It’s been more than 30 years since the first Trip to Tipp but with a line-up that is packed with some of the best Irish bands of the early nineties Féile Classical had all the ingredients in place for the ultimate nostalgia buzz.
On arriving in Thurles a quick trip down the town for the First Music Contact Music Trail reveals a far more sedate scene in Liberty Square than would have been witnessed back in the early nineties with not a sign of anyone sleeping in a bin or on top of a telephone box.
The music trail is a nice touch and Eoin Dolan in particular catches the ear, seamlessly translating his electronic tunes to acoustic renditions in Boyle’s Gift Shop where his set is well received by those who cram into this very narrow store.
Up at Semple Stadium things are starting to hum nicely with Johnny Fean and his band of troubadours belting out some Horslips faves to an appreciative Big Top crowd. In The Dome it’s Jiggy’s turn to get the early revealers going with their exhilarating blend of trad, afro vibes and Asian beats – they put on an electric performance with Taraka & Dying of the Light particular highlights.
But all this is just the precursor to the main event which kicks off inside the stadium. Now there is no doubt that the idea of bringing some of Ireland’s favourite bands from the early nineties to this venue and pairing them with the Irish Chamber Orchestra is an inspired one however, the initial set-up is hugely problematic.
The stage sits in the middle of the pitch facing the main stand however, the crowd are restricted to the stands which leaves a massive, gaping hole between the performance area and the adoring fans. Add in a sizeable stone-faced, high-viz bedecked security team scouring the crowd and you have a real disconnect. Thankfully this issue is rectified later in the night due to the heroic intervention of the ultimate showman Jerry Fish who refers to this bizarre setting as “like playing a gig surrounded by a Subbuteo game.”
That’s after both The Frank & Walters and The 4 of Us have valiantly battled the strange situation, the former kick off the celebrations with the classic feel good tune After All however apart from that gem they seem a little restricted by the ICO arrangements and lack the energy which those who saw them recently at Electric Picnic would have enjoyed, closing with a slightly strained This is Not a Song.
The award for playing to the crowd definitely goes to Brendan Murphy of The 4 of Us who has everyone in the palm of his hand and their set perfectly utilises the ICO to augment fan favourites She Hits Me, Washington Down and the ultimate sing-along tune Mary which is the first song of the night to really lift the roof off the Ard O Riain Stand.
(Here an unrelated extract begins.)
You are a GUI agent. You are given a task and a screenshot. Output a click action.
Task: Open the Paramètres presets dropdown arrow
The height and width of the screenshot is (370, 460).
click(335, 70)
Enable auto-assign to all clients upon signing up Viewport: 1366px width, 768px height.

Unlike the former two bands An Emotional Fish haven’t played together in a long time and of course are sadly missing Martin Murphy who passed away last year. It’s a beautifully balanced set with the delicate opening trio of Aeroplanes, Time is on the Wall and Julian (the latter dedicated to their departed drummer) bedecked with the luxurious strings of the ICO and backing vocals of Ciara Meade before they unleash the perfect howling storm of Lace Virginia. Of course there was only one song they were going to finish on and Celebrate is the wild revelation that one would only expect with Fish in majestic ringmaster mode, leaping from the stage, dodging security and going into the crowd. This sparks a full-on, but very mannerly pitch invasion and Féile Classical finally feels like a proper concert.
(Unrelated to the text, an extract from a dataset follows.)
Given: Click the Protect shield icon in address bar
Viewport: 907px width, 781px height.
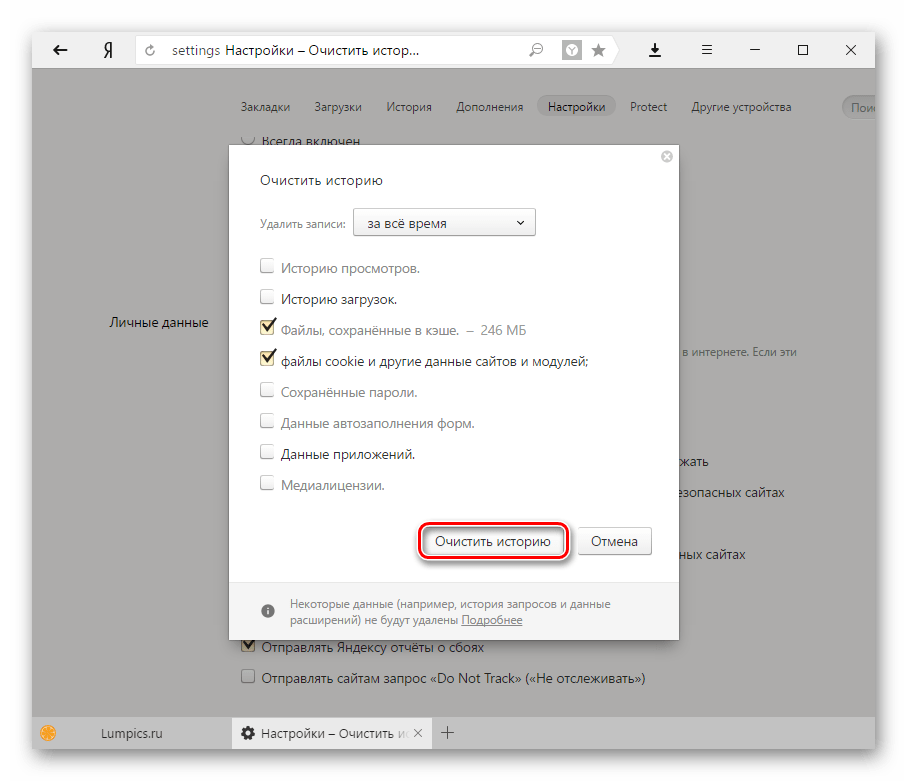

After asking for everyone to take care of each other for the rest of the night he introduces a special guest, Damien Dempsy who’s brief but powerful performance keeps things ticking along nicely.
Then it’s time for Something Happens and the man responsible for dreaming up this idea Tom Dunne. Blasting out Hello, Hello, Hello, Hello, Hello to start with has the now full pitch area in raptures, Beach is as haunting as ever, again benefiting greatly from the added sheen the orchestra provides. Keeping the tradition of the night going they close with their guaranteed crowd pleaser Parachute which gets the ecstatic response you would expect.
Reports from the previous night suggest that Hothouse Flowers were perhaps not the best closing act so having them up next seems to be the right call. Their calypso infused rendition of Don’t Go is inspired and a whole pile of fun, whilst their closing number Hallelujah Jordan is a classy emotional affair, superbly arranged.
It is then left to The Stunning to bring the night to a triumphant close and they certainly deliver as they rip into hit after hit. Romeo’s on Fire, Heads are Gonna Roll and Everything That Rises has the audience fully pumped while Half Past Two is sing-song heaven for all. That sets the scene for the onslaught of Brewing Up a Storm with the ICO unleashing some ferocious strings and percussion accompanying Steve Wall and the gang to deliver an overpowering set finale.
To finish the night there is an all-star rendition of The Cranberries’ Linger led by Ciara Meade which is competently delivered, but feels slightly unnecessary.